Open teatree1212 opened 8 years ago
@teatree1212 Annemarie - do you expect me to comment on that now, or do you plan to add more information to that thread, first?
If you feel that there is information missing, please let me know. I was done with the comment. But ask questions about things so I can clarify.
With regard to items 3 and 4 in @Nuanda 's post, I would suggest reusing existing models to store block/pot data - specifically, repurposing DesignFactor
where we have five "generic" columns that could hold such values. Additionally, since some scoring units represent individual pots while others are aggregates calculated over several replicate measurements, perhaps we need an extra column in PlantScoringUnit
describing what type of unit we're dealing with (single plant/average of several plants/etc.) - I'm thinking along the lines of an enumerative data type. Such a column would also enable us to correctly interpret the five design factor values in the attached DesignFactor
object. What do you think?
@nowakowski Regarding your second idea - it is already proposed by @teatree1212 that a PlantTrial will have this three-way mutex about the 'state of data' (see the first posting). This will indicate whether PSUs connected to a Trial represent single pots each, or patches of plants, with the adequate consequences (see the 'BUT...' remark).
shouldn't there be a replicate_score_reading column in the TraitScores table?would that help
And you are right, I think there are the design factor column names, which were intended to be used for this. so maybe the relationship is already properly defined between the tables?
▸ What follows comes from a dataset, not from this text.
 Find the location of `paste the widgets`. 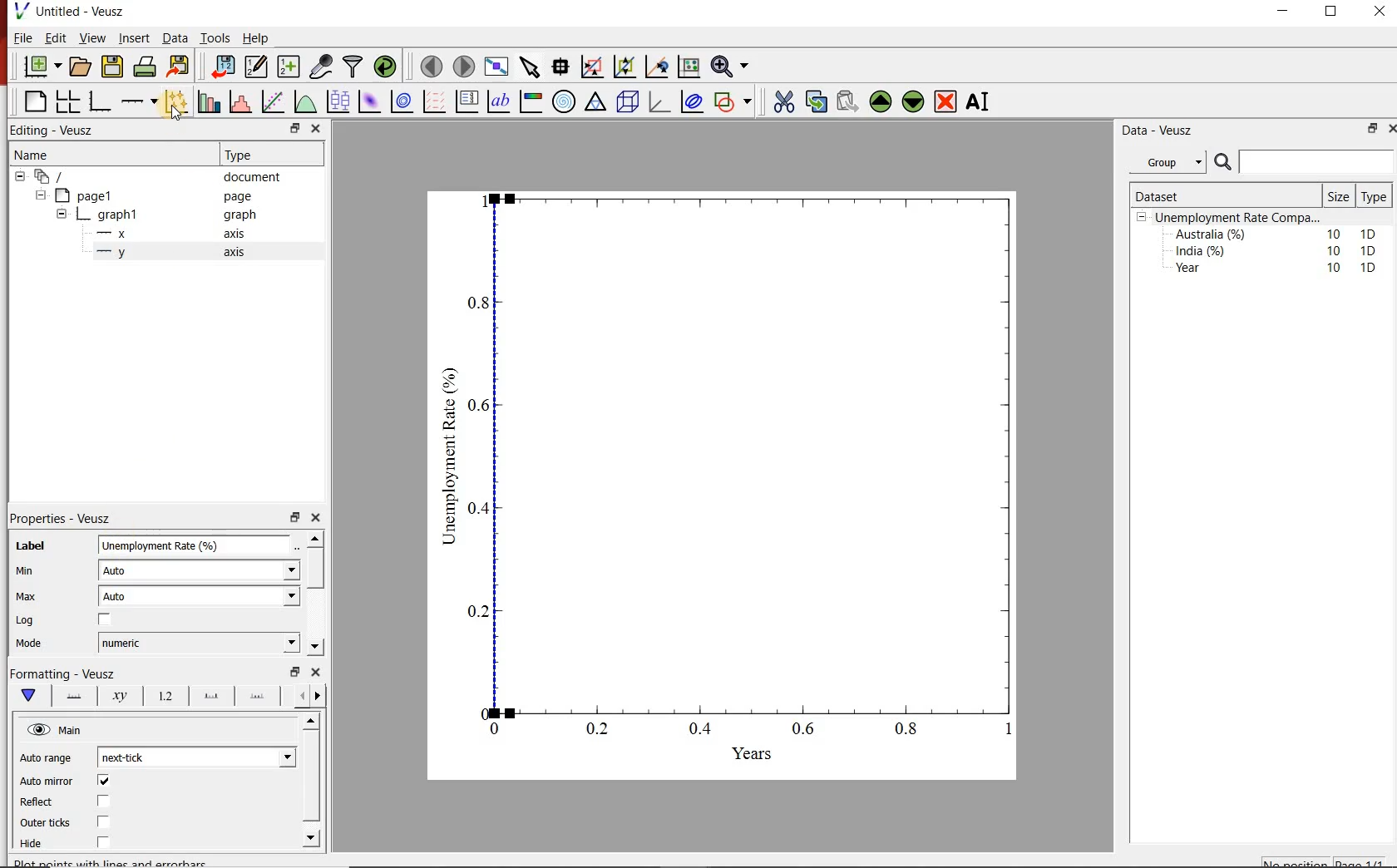

paste the widgets is located at coordinates (848, 102).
However, again, maybe we should not make this compulsory, as I think that it would be a pain to apply this to large-scale experiments. Ideally, people should upload their raw data and maybe in the future, people can do some minor statistical analysis in the BIP, where calculation settings are recorded automatically.
@Nuanda With regard to 'state of data' - glad to see we're thinking along the same lines, however adding this column to plant_trials
instead of plant_scoring_units
is tantamount to declaring that, for a given plant trial, all scoring units are of the same type (block/pot or replicate). @teatree1212 - are you sure this requirement will always be fulfilled?
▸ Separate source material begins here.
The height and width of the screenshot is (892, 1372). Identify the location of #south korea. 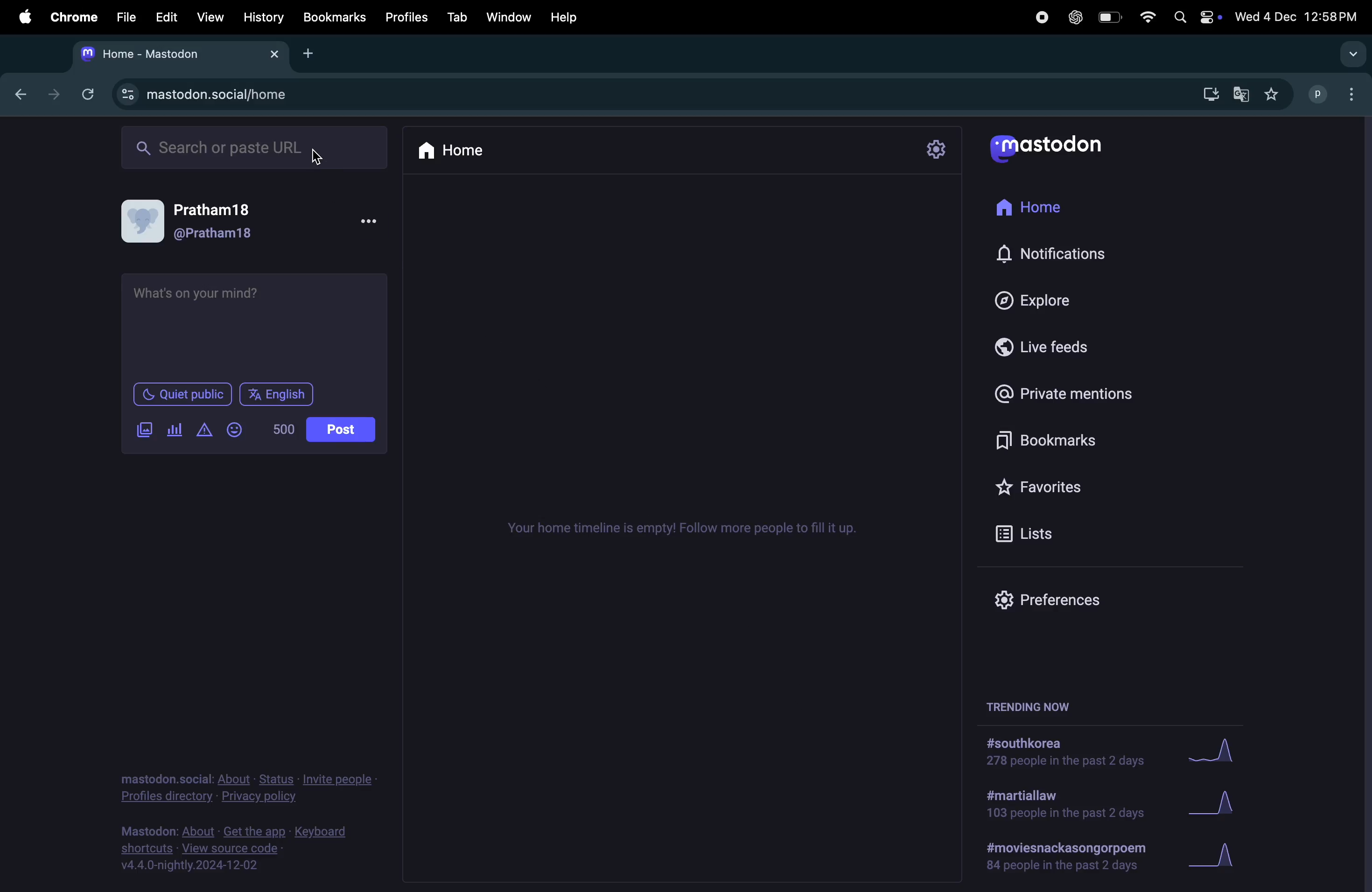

@teatree1212 Re. your previous comment - that column (replicate_score_reading
) was removed in #123 (it was all '1' anyway). Now - we can reintroduce it, but perhaps we should do that on the PSU level? Then, it will be submitted as an additional column in the scoring csv file in the 3rd step of the submission.
Also:
replicate
column be of an integer type? And should it be made compulsory for 'raw data' submissions and should not be required (or even present) for mean data
submissions?Regarding 5: Relating PSU to both PlantLine
and PlantVariety
is somewhat suspect from the data integrity PoV, but I can add the necessary validations to ensure that no ambiguities arise. @teatree1212 - do you mean that a PSU must always be related to either a PlantLine
or a PlantVariety
and that it can never be related to both at the same time?
@nowakowski 'however adding this column to plant_trials instead of plant_scoring_units is tantamount to declaring that, for a given plant trial, all scoring units are of the same type (block/pot or replicate). @teatree1212 - are you sure this requirement will always be fulfilled?' Can you specify which field we are talking about? Are we talking about PSU?
@teatree1212 Sorry for not being precise enough - I meant the column mentioned in item 7 of your previous message ("Yes, these should be mutually exclusive and the character of the data displayed in an additional column." - let's provisionally call it scoring_unit_type
.
@nowakowski i , now I understand. I am not absolutely sure, but experimental trials are normally standardised and have no different features in one single trial. As soon as you have values generated from a pot and a block experiment, these are already two different trials, as one has taken place in a greenhouse and one in the field. I would even think that a trial consists of constant scoring units are of the same type generated in block/pot AND as replicate.
@Nuanda in response to your unnumbered columns regarding adding to the PSU, I totally agree that this should be submitted in the sheet. This is generally the case in experimental field trial spreadsheets. replicate_score_reading is hence a technical replicate I suppose, right? This would hence be something like , which you also see in the RIPR spreadsheets, ( e.g. tocopherol sheet). How can you however make sure that the user doesn't screw up the order? I would even again suggest to make the user create the template .csv after he has selected the traits, where all other compulsory columns are also named as headers. Then the user has to copy and paste the right values beneath the right header before uploading it. But a different strategy would I think confuse the user even more?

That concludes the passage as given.